### Requirement:
Identify every line in the material below that contains the string "date" and copy each such line. Treat uppercase and lowercase letters as distinct.

### Records for the exercise:
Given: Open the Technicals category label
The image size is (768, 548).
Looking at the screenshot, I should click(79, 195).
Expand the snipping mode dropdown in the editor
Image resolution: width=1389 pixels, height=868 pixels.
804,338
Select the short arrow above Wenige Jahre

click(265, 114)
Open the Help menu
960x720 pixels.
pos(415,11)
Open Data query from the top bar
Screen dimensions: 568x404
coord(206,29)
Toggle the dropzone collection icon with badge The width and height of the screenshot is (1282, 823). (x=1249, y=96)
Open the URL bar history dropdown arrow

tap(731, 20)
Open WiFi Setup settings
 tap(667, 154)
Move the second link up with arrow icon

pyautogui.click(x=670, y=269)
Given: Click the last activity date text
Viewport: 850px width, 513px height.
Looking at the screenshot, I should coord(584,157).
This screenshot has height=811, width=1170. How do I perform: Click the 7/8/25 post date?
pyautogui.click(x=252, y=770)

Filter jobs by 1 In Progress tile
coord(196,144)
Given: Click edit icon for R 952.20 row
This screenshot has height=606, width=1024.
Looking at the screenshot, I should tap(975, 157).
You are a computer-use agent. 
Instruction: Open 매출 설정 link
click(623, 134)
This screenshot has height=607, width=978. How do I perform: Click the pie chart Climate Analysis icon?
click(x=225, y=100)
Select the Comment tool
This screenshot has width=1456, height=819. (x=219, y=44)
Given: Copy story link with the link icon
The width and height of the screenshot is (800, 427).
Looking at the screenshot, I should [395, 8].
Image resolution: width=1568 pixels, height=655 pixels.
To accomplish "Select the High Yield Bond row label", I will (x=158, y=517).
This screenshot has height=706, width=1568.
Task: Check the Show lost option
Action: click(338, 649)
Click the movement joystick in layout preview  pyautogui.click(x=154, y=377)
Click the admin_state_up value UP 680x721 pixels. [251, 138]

### Solution for this exercise:
Given: Click the last activity date text
This screenshot has height=811, width=1170. How do I perform: Click the 7/8/25 post date?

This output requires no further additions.